In Chapter 1, the author writes,


> Even with the problem of the filter bubble aside, the platforms that we use to communicate with each other do not encourage listening. Instead they reward shouting and oversimple reaction: of having a “take” after having read a single headline.


As someone who's avoided social media successfully for many years now, this wasn't a statement I could directly relate with but what made me smile was realising that one of the platforms that I engaged with was the exact opposite of what was being described and decried here. Gemini.
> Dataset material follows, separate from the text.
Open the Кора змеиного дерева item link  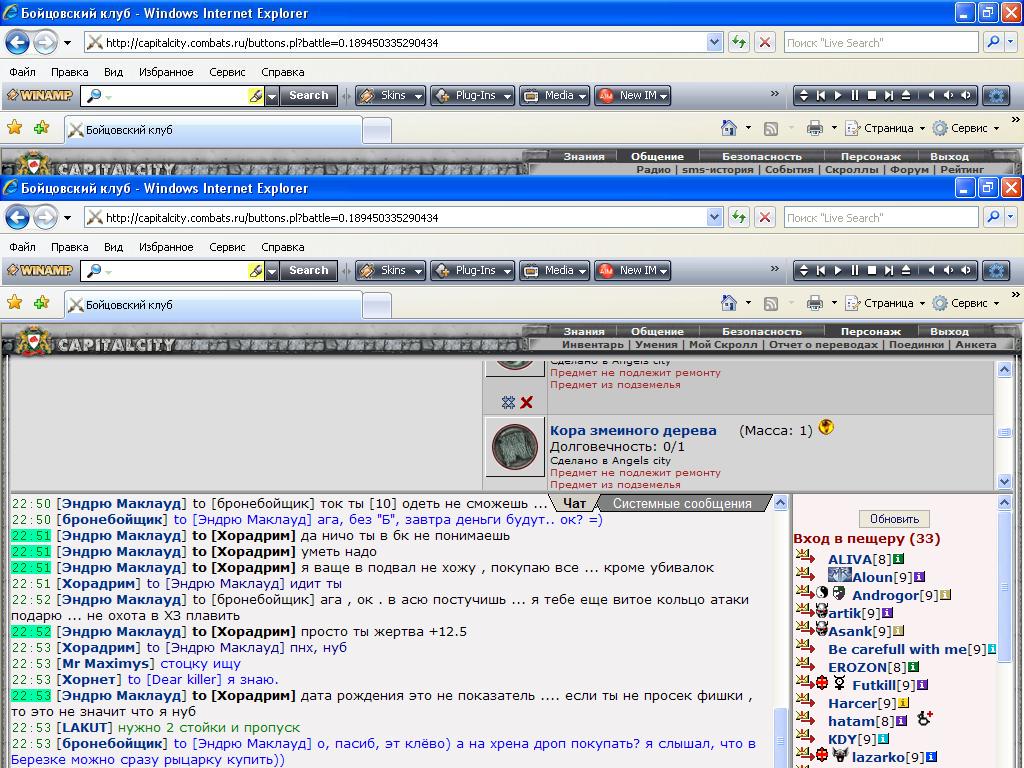tap(633, 430)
The vast majority of content that I've come across on Gemini has no means of interacting with in a publicly visible manner. You can't like or comment. You can share but that too isn't quantified. You engage with content on Gemini by consuming it for yourself and this action has no public visibility. You can't mark it as read on some social cataloging site with your hot take review or leave a like which is like a weird digital equivalent of "Lokesh was here" carved onto a bench or tree and carries as much meaning. With Gemini, your primary interaction is to just have listened to what someone had to say. Not "marked as seen/heard/read", liked or shared but listened to and what a beautiful thing that is.


Nuanced Liking


Reading this book has let a lot of my amorphous love for Gemini coalesce into clear thoughts. For instance, I now have some, hopefully, well articulated appreciation for the lack of reactionary buttons. When liking something is no longer reduced to the press of a button, it's you who must actually do the liking now. This demands effort and honesty from you, asking you to really engage with the content lest you like without even realising what it is you are liking. This also lets you pack into your liking the kind of nuance that no button could ever capture. You can like to varying degrees different parts of the content and even let it be tinged with other emotions and feelings that there most likely weren't buttons for. Your like can evolve over time as your understanding of the piece or you yourself change.
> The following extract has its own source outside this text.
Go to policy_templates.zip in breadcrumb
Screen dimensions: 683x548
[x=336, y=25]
You might sometimes cease to like something or even come to dislike it but you thanfully don't need to go and hunt that one piece of content from the thousands that you liked just because it asked no more from you then the press of a button and undo that action lest you remain fingerprinted by that like by an internet that hates to forget. Your like is yours alone and can grow and change as you yourself do.


Treyf

Another thought that managed to coalesce over the course of writing this piece is just why I have avoided Gemini capsules that do implement some form of likes or comments. Moxie Marlinspike, the founder of Signal, quotes Aarom Cometbus [1] in his Career Advice [2],


> Things that are treyf, you avoid, not because you hate them per se, but because in avoiding them you keep yourself from becoming like the people you hate.


Moxie then goes on to further explain,


> Like Aaron, I have my own list of things that are treyf, not because I find them necessarily unenjoyable, but because they add up to something that I ultimately dislike.


[1] Aaron Cometbus


[2] Career Advice


Interacting with content on Gemini that you enjoyed demands more effort than traditional platforms. Writing a response post, discussing it on a mailing list or having a conversation on IRC doesn't carry the kind of immediacy that a quick like or comment carries but I like that interactions on Gemini are slowed down in this manner. They let these interactions stay with you longer even if it means that there are necessarily fewer of them. By staying longer, they usually tend to stay and that's something to be cherished.
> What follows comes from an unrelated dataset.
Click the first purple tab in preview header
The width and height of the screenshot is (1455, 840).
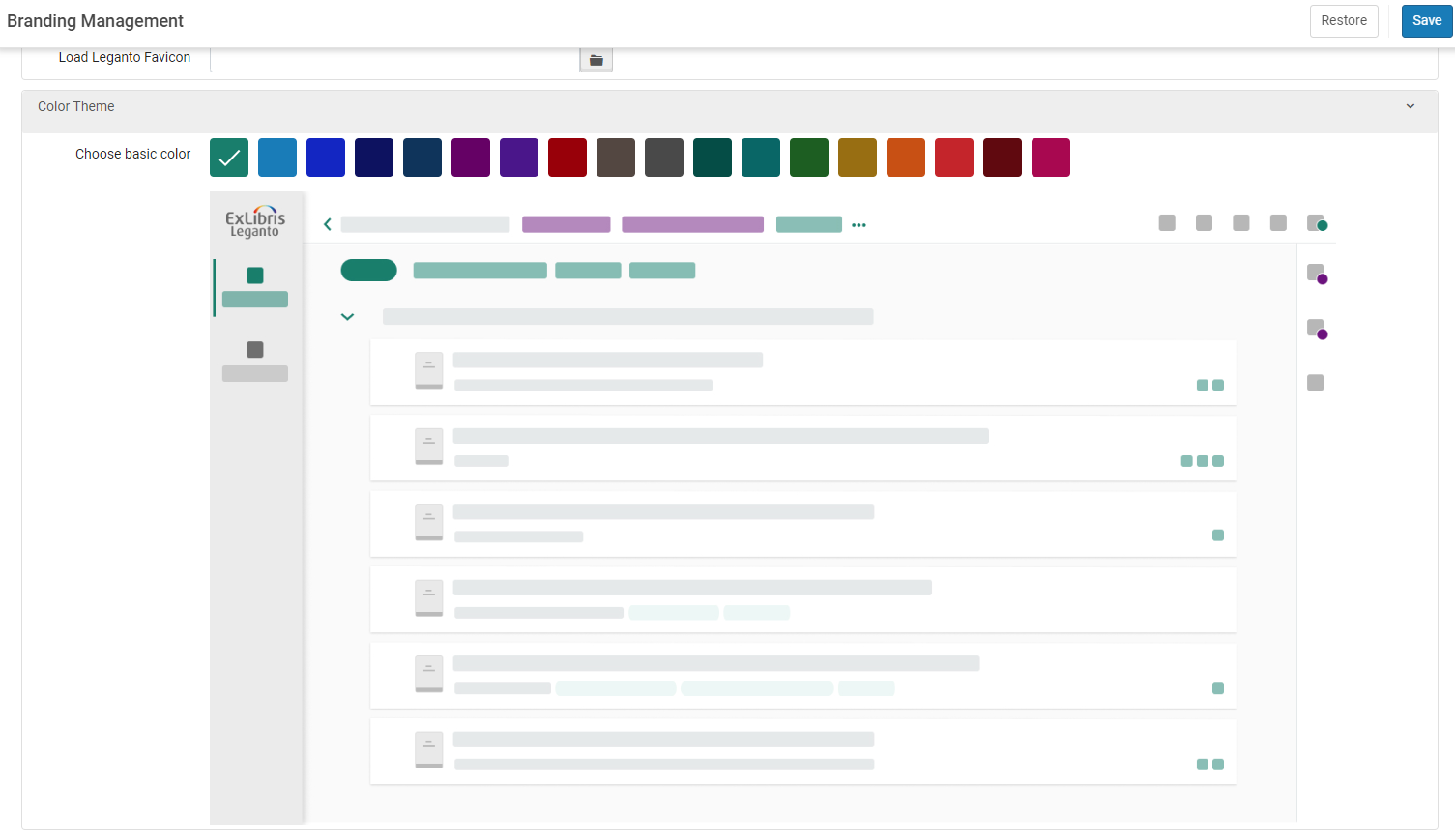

There's also beauty in escaping metrics for even 5,000 likes is but a statistic while someone taking out the time to sit down and write back to you even though it wasn't made as convenient as it could be just to let you know that they could relate to or appreciate what you had to say can leave you smiling for a while. The thought does count, but the effort immeasurably more so.


I'm grateful that Gemini makes that opportunity more available by making other opportunities less so and it's something I now treasure the most about Gemini. That my engagements with it are personal, my interactions with it are private and both of them are memorable.